5. Perioritas
Sejak sekolah berakhir, April berusaha menghubungi Rian. Tapi baik pesan ataupun panggilannya tidak ditanggapi. Membuat April yang kini duduk disamping Andra menjadi khawatir.
"Mungkin Rian sedang sibuk."
"Sibuk apa sampai tidak bisa memberi kabar."
"Entahlah."
Andra menghentikan mobilnya didepan kantor Rian. Ia meminta April untuk menunggu di mobil, sementara dirinya masuk kedalam untuk menanyakan keberadaan Rian.
"Rian tidak datang kekantor." Lapor Andra begitu duduk dibalik kemudi, melapor sebelum April bertanya.
"Ke apartemennya."
Dengan patuh, Andra segera menghidupkan mesin mobil dan mengendarai mesin beroda empat itu ke apartemen Rian. Sampai disana, April segera turun dan meminta Andra untuk menunggunya.
April berjalan cepat. Sejak pagi ia sudah merasa ada yang tidak beres dengan Rian. Ditambah sekarang pacarnya itu tidak bisa dihubungi sejak pagi.
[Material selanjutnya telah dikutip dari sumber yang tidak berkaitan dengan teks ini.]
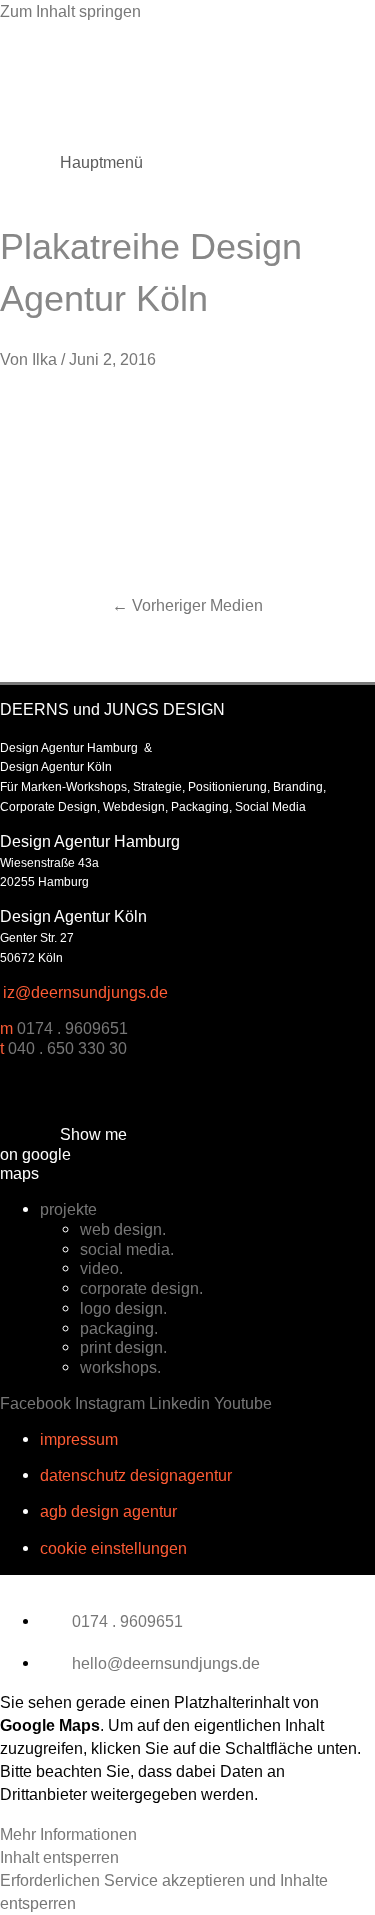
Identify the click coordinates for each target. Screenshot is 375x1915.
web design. (123, 1229)
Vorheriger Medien (187, 605)
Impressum (79, 1439)
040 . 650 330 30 (67, 1048)
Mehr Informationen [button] (68, 1834)
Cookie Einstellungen (113, 1548)
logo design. (123, 1308)
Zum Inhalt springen (70, 11)
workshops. (120, 1367)
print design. (123, 1347)
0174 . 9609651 (72, 1028)
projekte (68, 1209)
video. (101, 1268)
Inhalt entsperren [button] (59, 1857)
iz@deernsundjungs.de (85, 992)
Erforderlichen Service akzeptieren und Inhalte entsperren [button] (164, 1891)
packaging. (119, 1328)
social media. (127, 1249)
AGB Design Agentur (108, 1511)
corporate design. (141, 1288)
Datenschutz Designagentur (136, 1475)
Kakinya berjalan cepat sementara tangannya tak kalah sibuk. Berkali-kali mengecek handphone juga kembali melakukan panggilan telepon.
"April ya?"
April yang baru tiba didepan pintu apartemen Rian itu menoleh ke samping kiri. Seorang perempuan muda tersenyum kearahnya. Tak butuh waktu lama bagi April untuk mengingat siapa perempuan yang memanggil namanya. Anita, tinggal tepat disebelah Rian dan tinggal dengan neneknya yang pikun.
"Udah lama nggak kesini ya?"
"Iya," April balas tersenyum untuk menghormati Anita. "Rian ada?"
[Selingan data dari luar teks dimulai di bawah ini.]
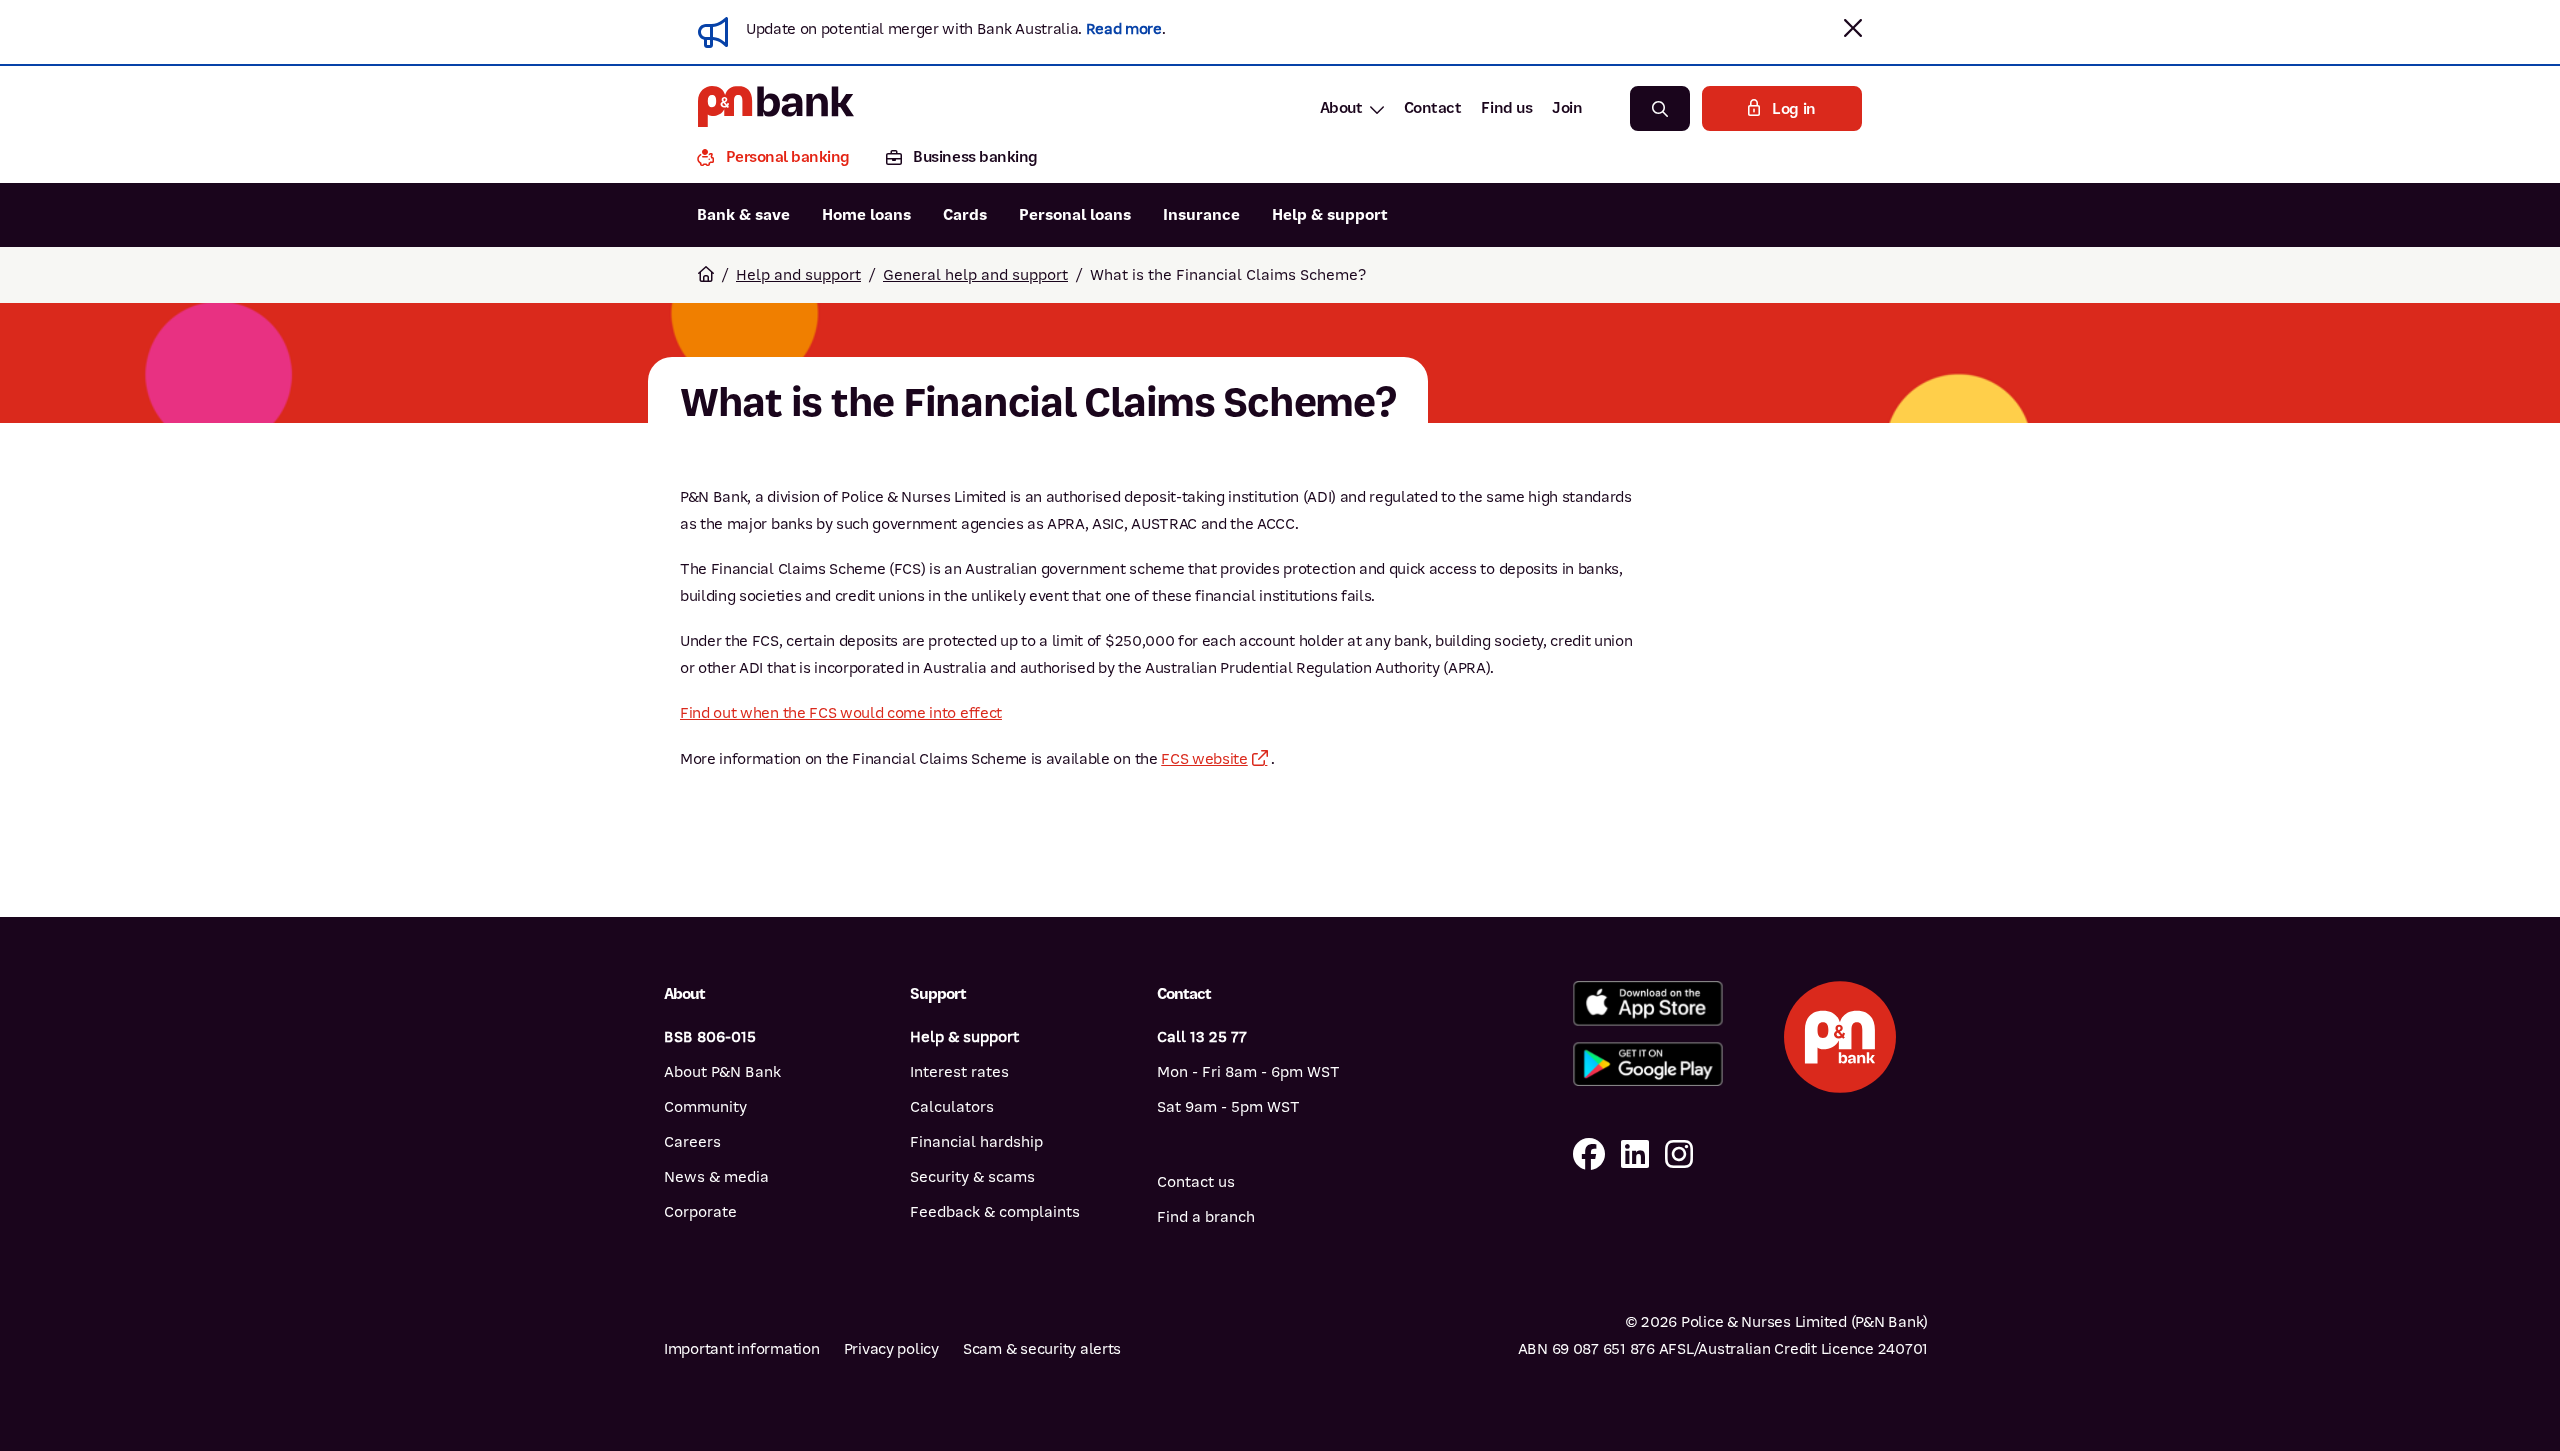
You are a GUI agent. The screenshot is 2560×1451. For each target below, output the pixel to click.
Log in (1794, 109)
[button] (1853, 28)
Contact (1433, 108)
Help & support (1330, 215)
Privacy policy (891, 1349)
"Enggak tahu tuh. Tadi pagi pacarnya jatuh dikamar mandi terus dibawa ke rumah sakit."
Senyum April perlahan hilang. April mengerti kenapa Rian mengabaikan semua pesan dan panggilannya. Itu pasti karena ada Erin didekatnya. Yah, orang yang Anita maksud pacar Rian itu pasti Erin, kan?
"Ya udah aku pulang deh," putus April akhirnya. Suasana pasti aneh kalau ia harus bertemu dengan Rian dan Erin.
"Loh nggak mau nunggu dulu?"
"Nanti aja aku kesini lagi, kak."
"Ya udah-eh itu Mas Riannya pulang. Gimana kakinya mba?"
"Enggak parah kok, cuma terkilir. Rian aja yang terlalu berlebihan."
Anita tertawa pelan. Sementara April terdiam ditempat ketika mendengar suara lembut itu berbicara. April tidak tahu suara siapa itu, yang jelas itu bukan suara Erin. Erin tidak akan memanggil Rian dengan namanya.
"Itu tandanya Mas Rian sayang sama Mbak Manda."
Kedua perempuan itu tertawa bersama tanpa peduli bagaimana tegangnya wajah Rian sekarang. Didepannya ada seorang gadis yang membelakanginya. Tapi meski hanya dari belakang, Rian tahu siapa gadis itu.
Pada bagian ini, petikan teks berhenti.